§ Prompt 1
Reproduce the passage of the first-time homebuyer guide starting with "Buy Your First" and going on through "to be educated.".
§ Prompt 2
Render the listing, starting with the line with "Ontdek vogels (135, 22)" and going on through the line with "Main Bearing & Con-Rod Bearing (1) (53, 466)", as a JSON list of strings, one string per line, without blank lines. Leave the pictures out.

§ Selected excerpt
Buy Your First Home in 8 Steps: Step 1


Buy a Home in 8 Steps

A Guide for First-Time Homebuyers

Navigating the home buying process can be difficult and stressful whether you're a first-time buyer or have purchased multiple homes. The best way to avoid becoming overwhelmed is to be educated.

Buyer's who are well prepared and organized, no matter the type of market, will be in a better position to get the home of their dreams by following these steps.

This week we will begin with Step 1.


The key to buying a home is knowing how much you have to spend on a home. 

A mortgage lender will verify your income and ask for copies of your most recent bank statements and find out what your debt to income ratio is. Not all lenders will run your credit history! 

What Lenders Look For

Lenders look for steady employment history, consistent income, and debt to income ratio, roughly 45%. Debts are things like car payments, credit cards minimums, child support payments, student loan payments, etc. To figure out your debt to income ratio, add up your monthly bills and then divide by your gross monthly income.

§ Supplied data
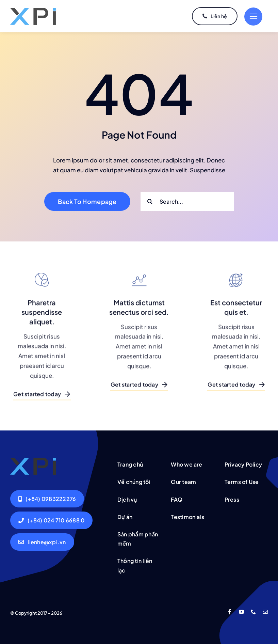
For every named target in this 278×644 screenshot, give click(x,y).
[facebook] (229, 612)
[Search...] (187, 201)
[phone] (253, 612)
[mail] (265, 612)
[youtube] (241, 612)
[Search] (150, 201)
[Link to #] (253, 16)
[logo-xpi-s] (33, 11)
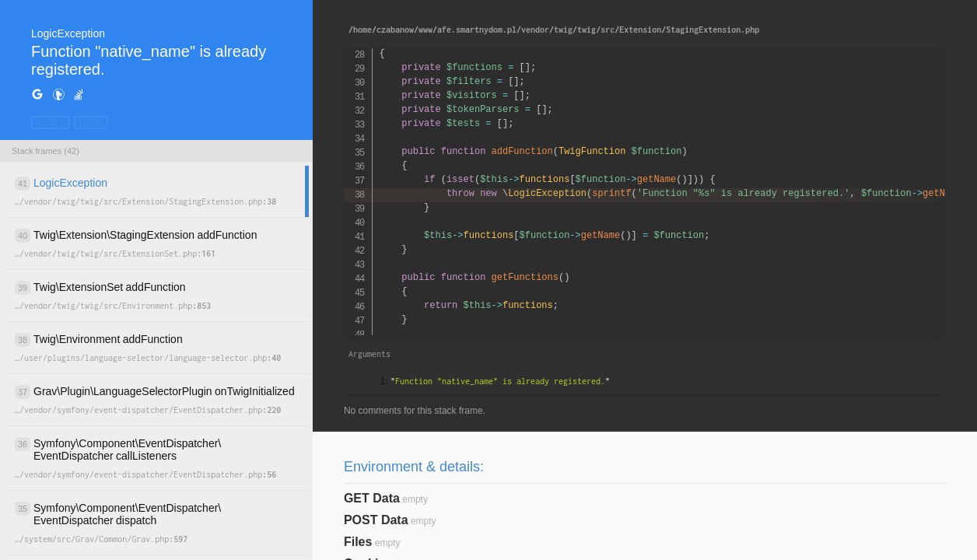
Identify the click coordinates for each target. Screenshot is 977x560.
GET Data (372, 498)
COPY (51, 122)
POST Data (376, 520)
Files (358, 541)
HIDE (91, 122)
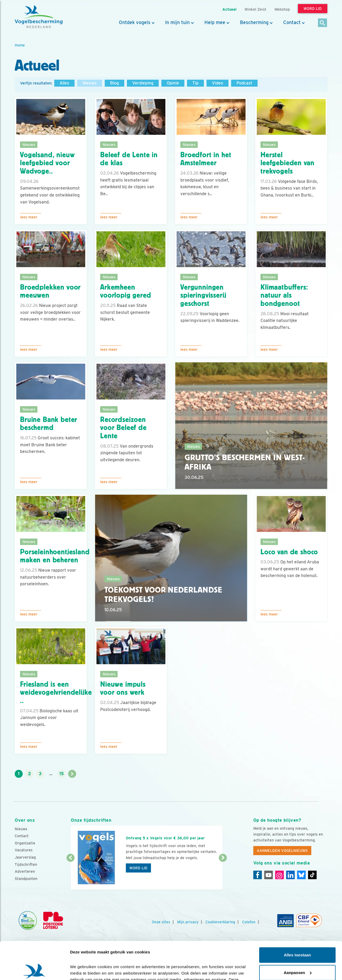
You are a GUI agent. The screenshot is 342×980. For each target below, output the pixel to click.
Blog (114, 83)
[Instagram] (279, 875)
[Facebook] (258, 875)
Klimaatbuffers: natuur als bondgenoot (284, 295)
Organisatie (25, 843)
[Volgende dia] (223, 874)
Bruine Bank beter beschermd (49, 423)
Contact (292, 22)
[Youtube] (268, 875)
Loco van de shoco (289, 552)
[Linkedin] (290, 875)
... (51, 773)
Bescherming (254, 22)
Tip (195, 83)
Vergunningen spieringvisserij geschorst (203, 295)
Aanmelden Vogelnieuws (282, 850)
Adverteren (25, 871)
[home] (39, 17)
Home (20, 45)
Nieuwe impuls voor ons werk (123, 688)
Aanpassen (298, 935)
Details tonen (82, 969)
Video (217, 83)
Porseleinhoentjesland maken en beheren (55, 556)
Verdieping (143, 83)
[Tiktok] (312, 875)
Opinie (173, 83)
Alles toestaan (297, 917)
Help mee (215, 22)
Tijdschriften (26, 864)
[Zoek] (323, 23)
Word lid (138, 868)
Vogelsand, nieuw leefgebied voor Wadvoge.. (47, 163)
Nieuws (90, 83)
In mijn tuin (177, 22)
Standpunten (26, 878)
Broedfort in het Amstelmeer (206, 159)
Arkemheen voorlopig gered (126, 291)
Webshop (282, 9)
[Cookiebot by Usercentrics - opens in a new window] (35, 969)
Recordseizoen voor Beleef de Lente (124, 428)
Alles (64, 83)
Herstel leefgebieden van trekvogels (287, 163)
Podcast (244, 83)
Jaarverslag (25, 857)
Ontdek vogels (135, 22)
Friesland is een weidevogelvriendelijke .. (56, 692)
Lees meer (28, 217)
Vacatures (24, 850)
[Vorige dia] (70, 874)
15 (62, 773)
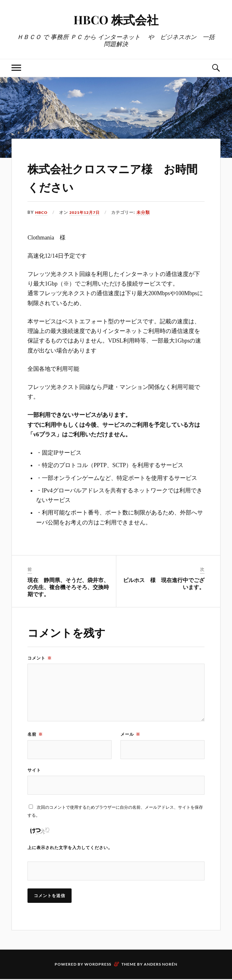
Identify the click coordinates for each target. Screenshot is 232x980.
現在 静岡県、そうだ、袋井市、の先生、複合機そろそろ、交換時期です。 (68, 587)
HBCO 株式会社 (116, 19)
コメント (39, 658)
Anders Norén (161, 965)
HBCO (42, 212)
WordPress (98, 965)
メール (130, 734)
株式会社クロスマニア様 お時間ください (113, 177)
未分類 (147, 212)
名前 (35, 734)
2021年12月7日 (87, 212)
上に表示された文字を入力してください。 (70, 848)
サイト (34, 770)
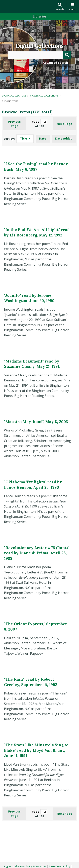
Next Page (64, 124)
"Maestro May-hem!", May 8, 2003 (36, 422)
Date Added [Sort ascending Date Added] (64, 138)
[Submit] (67, 55)
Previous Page (14, 124)
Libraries (40, 16)
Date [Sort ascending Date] (43, 138)
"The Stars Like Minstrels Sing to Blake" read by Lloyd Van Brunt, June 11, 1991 (36, 750)
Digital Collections (40, 46)
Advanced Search (55, 63)
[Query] (40, 55)
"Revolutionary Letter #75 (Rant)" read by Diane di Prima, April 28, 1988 (36, 553)
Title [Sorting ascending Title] (24, 138)
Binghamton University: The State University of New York (27, 6)
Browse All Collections (44, 95)
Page (40, 122)
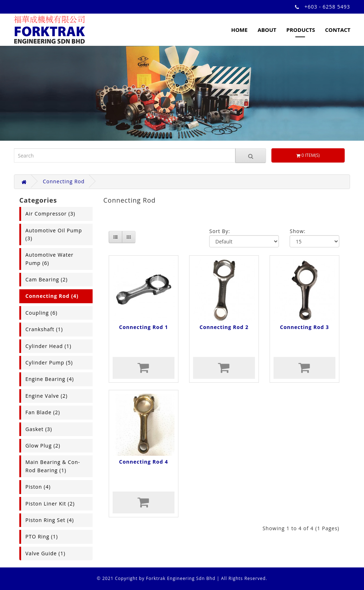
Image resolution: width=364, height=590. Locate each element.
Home (239, 30)
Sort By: (220, 231)
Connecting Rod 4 (143, 461)
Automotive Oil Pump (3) (54, 234)
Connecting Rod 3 (304, 327)
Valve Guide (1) (45, 553)
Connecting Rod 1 (143, 327)
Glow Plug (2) (43, 445)
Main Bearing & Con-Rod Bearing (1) (53, 466)
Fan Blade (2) (43, 412)
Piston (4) (38, 487)
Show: (297, 231)
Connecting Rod (64, 181)
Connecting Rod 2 (224, 327)
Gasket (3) (39, 429)
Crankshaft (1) (44, 329)
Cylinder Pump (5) (49, 362)
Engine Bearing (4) (50, 379)
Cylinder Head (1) (48, 346)
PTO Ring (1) (41, 536)
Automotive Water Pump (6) (49, 258)
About (267, 30)
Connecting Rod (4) (52, 296)
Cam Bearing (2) (46, 279)
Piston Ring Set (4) (50, 520)
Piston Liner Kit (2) (50, 503)
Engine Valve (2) (46, 396)
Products (301, 30)
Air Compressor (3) (50, 213)
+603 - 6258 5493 (327, 6)
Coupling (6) (41, 313)
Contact (338, 30)
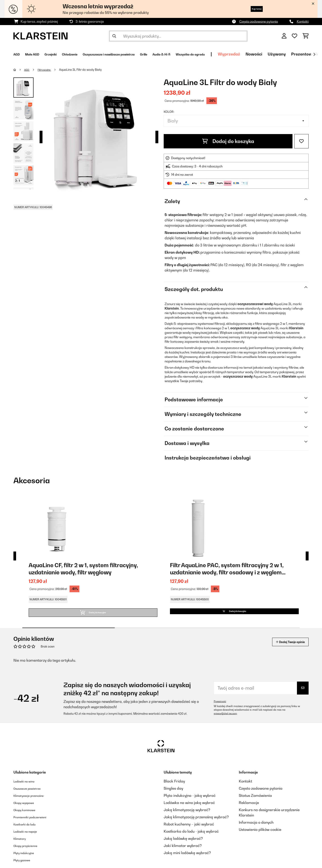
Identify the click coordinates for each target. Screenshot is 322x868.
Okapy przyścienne (29, 851)
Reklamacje (249, 808)
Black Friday (174, 786)
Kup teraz (251, 9)
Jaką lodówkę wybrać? (183, 844)
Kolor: (169, 112)
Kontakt (302, 21)
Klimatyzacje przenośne (34, 801)
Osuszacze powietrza (31, 794)
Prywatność (221, 707)
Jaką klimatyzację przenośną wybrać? (196, 822)
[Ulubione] (294, 36)
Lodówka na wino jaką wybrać (189, 808)
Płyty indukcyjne (27, 858)
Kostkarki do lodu (28, 829)
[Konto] (284, 36)
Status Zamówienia (255, 801)
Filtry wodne (48, 69)
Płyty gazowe (25, 865)
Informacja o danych (256, 828)
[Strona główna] (19, 69)
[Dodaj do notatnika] (301, 141)
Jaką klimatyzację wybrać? (187, 815)
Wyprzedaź (291, 54)
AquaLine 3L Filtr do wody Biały (86, 69)
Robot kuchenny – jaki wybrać (189, 829)
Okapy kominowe (28, 815)
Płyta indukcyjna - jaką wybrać (189, 801)
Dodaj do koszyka (228, 141)
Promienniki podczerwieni (35, 822)
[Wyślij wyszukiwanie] (114, 36)
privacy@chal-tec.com (227, 719)
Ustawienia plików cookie (260, 835)
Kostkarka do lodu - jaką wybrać (191, 837)
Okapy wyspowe (27, 808)
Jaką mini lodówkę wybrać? (187, 858)
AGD (28, 69)
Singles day (173, 794)
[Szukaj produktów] (178, 36)
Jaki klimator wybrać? (182, 851)
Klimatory (22, 844)
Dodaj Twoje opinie (284, 647)
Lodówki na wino (27, 786)
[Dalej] (314, 54)
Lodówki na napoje (29, 837)
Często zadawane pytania (258, 21)
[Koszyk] (306, 36)
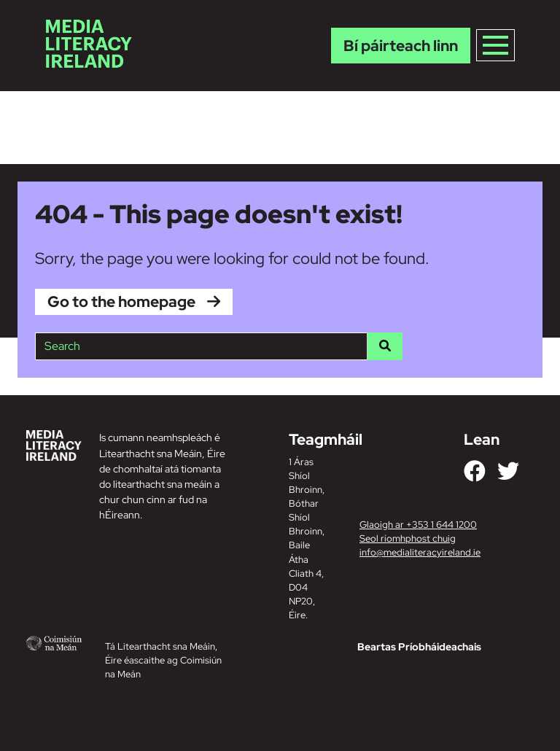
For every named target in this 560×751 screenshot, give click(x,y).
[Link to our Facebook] (475, 471)
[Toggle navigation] (495, 45)
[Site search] (201, 346)
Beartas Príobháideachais (419, 647)
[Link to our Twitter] (508, 471)
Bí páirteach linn (400, 45)
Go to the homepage (121, 301)
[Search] (385, 346)
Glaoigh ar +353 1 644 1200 (418, 524)
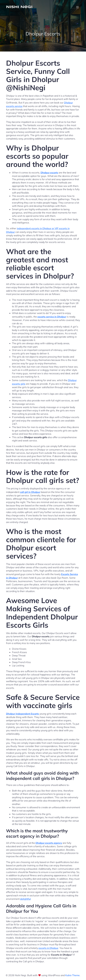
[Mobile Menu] (77, 7)
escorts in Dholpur (48, 948)
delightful (25, 899)
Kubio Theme (72, 975)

§ Expected output 1
Buy Your First Home in 8 Steps: Step 1


Buy a Home in 8 Steps

A Guide for First-Time Homebuyers

Navigating the home buying process can be difficult and stressful whether you're a first-time buyer or have purchased multiple homes. The best way to avoid becoming overwhelmed is to be educated.

§ Expected output 2
[
  "Ontdek vogels (135, 22)",
  "Friesland is een weidevogelvriendelijke .. (56, 692)",
  "Lees meer (28, 217)",
  "Vacatures (24, 850)",
  "[Vorige dia] (70, 874)",
  "15 (62, 773)",
  "Identify the click coordinates for each target. Screenshot is 232x980.",
  "現在 静岡県、そうだ、袋井市、の先生、複合機そろそろ、交換時期です。 (68, 587)",
  "HBCO 株式会社 (116, 19)",
  "コメント (39, 658)",
  "Anders Norén (161, 965)",
  "HBCO (42, 212)",
  "WordPress (98, 965)",
  "メール (130, 734)",
  "株式会社クロスマニア様 お時間ください (113, 177)",
  "未分類 (147, 212)",
  "名前 (35, 734)",
  "2021年12月7日 (87, 212)",
  "上に表示された文字を入力してください。 (70, 848)",
  "サイト (34, 770)",
  "Next Page (64, 124)",
  "\"Maestro May-hem!\", May 8, 2003 (36, 422)",
  "Date Added [Sort ascending Date Added] (64, 138)",
  "[Submit] (67, 55)",
  "Previous Page (14, 124)",
  "Libraries (40, 16)",
  "Date [Sort ascending Date] (43, 138)",
  "\"The Stars Like Minstrels Sing to Blake\" read by Lloyd Van Brunt, June 11, 1991 (36, 750)",
  "Digital Collections (40, 46)",
  "Advanced Search (55, 63)",
  "[Query] (40, 55)",
  "\"Revolutionary Letter #75 (Rant)\" read by Diane di Prima, April 28, 1988 (36, 553)",
  "Title [Sorting ascending Title] (24, 138)",
  "Binghamton University: The State University of New York (27, 6)",
  "Browse All Collections (44, 95)",
  "Page (40, 122)",
  "Image resolution: width=364, height=590. Locate each element.",
  "Home (239, 30)",
  "Sort By: (220, 231)",
  "Connecting Rod 4 (143, 461)",
  "Automotive Oil Pump (3) (54, 234)",
  "Connecting Rod 3 (304, 327)",
  "Valve Guide (1) (45, 553)",
  "Connecting Rod 1 (143, 327)",
  "Glow Plug (2) (43, 445)",
  "Main Bearing & Con-Rod Bearing (1) (53, 466)"
]